Extracted data entries:
::::
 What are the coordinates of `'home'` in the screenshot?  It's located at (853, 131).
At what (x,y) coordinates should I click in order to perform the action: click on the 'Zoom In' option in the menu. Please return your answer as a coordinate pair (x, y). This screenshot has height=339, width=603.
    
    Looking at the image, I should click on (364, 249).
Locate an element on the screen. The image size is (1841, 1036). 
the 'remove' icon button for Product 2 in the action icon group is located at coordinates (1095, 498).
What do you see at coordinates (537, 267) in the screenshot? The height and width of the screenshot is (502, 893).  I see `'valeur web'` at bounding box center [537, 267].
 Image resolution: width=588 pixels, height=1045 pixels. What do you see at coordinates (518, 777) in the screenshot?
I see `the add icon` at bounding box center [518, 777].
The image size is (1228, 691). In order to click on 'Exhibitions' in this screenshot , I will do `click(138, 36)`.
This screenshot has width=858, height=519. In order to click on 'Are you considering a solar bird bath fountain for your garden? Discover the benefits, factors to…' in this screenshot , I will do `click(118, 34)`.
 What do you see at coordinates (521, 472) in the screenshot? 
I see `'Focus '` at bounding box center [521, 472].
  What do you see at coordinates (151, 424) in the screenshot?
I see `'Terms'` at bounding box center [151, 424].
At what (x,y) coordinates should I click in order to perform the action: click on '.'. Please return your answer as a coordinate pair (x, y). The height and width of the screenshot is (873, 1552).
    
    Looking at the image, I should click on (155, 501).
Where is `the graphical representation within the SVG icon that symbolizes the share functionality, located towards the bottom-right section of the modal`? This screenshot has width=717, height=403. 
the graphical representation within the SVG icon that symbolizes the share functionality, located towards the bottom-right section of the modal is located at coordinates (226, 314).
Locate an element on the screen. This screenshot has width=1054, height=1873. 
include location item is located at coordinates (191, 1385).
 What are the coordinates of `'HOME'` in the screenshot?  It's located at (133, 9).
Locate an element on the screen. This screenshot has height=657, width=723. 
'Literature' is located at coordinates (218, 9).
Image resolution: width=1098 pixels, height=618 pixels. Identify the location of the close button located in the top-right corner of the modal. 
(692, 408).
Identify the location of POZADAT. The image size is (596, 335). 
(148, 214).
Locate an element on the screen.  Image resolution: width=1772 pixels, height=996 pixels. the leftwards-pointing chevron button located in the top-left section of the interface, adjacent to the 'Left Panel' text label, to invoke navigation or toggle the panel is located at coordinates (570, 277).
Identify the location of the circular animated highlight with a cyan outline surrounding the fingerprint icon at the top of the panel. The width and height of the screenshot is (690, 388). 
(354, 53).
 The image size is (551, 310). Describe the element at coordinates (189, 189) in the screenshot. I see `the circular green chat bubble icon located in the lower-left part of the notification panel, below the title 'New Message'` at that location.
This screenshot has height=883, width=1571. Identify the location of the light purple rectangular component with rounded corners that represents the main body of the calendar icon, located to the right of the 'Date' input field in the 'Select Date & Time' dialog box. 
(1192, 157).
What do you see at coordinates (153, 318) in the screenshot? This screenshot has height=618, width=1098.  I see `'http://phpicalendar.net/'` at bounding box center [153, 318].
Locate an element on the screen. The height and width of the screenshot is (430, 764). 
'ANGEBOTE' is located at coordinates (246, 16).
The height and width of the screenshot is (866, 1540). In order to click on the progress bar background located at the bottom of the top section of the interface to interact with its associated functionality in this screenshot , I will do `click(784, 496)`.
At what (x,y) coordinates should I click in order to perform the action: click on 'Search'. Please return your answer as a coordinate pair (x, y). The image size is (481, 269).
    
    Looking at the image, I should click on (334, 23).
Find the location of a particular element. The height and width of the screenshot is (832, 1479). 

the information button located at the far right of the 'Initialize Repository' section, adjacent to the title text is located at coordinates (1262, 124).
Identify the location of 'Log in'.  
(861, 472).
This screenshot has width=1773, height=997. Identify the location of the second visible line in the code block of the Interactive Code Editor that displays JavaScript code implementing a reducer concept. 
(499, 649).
::::
Retype the part of the entries that opens with the line containing "The image size is (1228, 691)." and closes with the line containing "This screenshot has width=858, height=519.", keeping both of those lines and changing nothing.

The image size is (1228, 691). In order to click on 'Exhibitions' in this screenshot , I will do `click(138, 36)`.
This screenshot has width=858, height=519. In order to click on 'Are you considering a solar bird bath fountain for your garden? Discover the benefits, factors to…' in this screenshot , I will do `click(118, 34)`.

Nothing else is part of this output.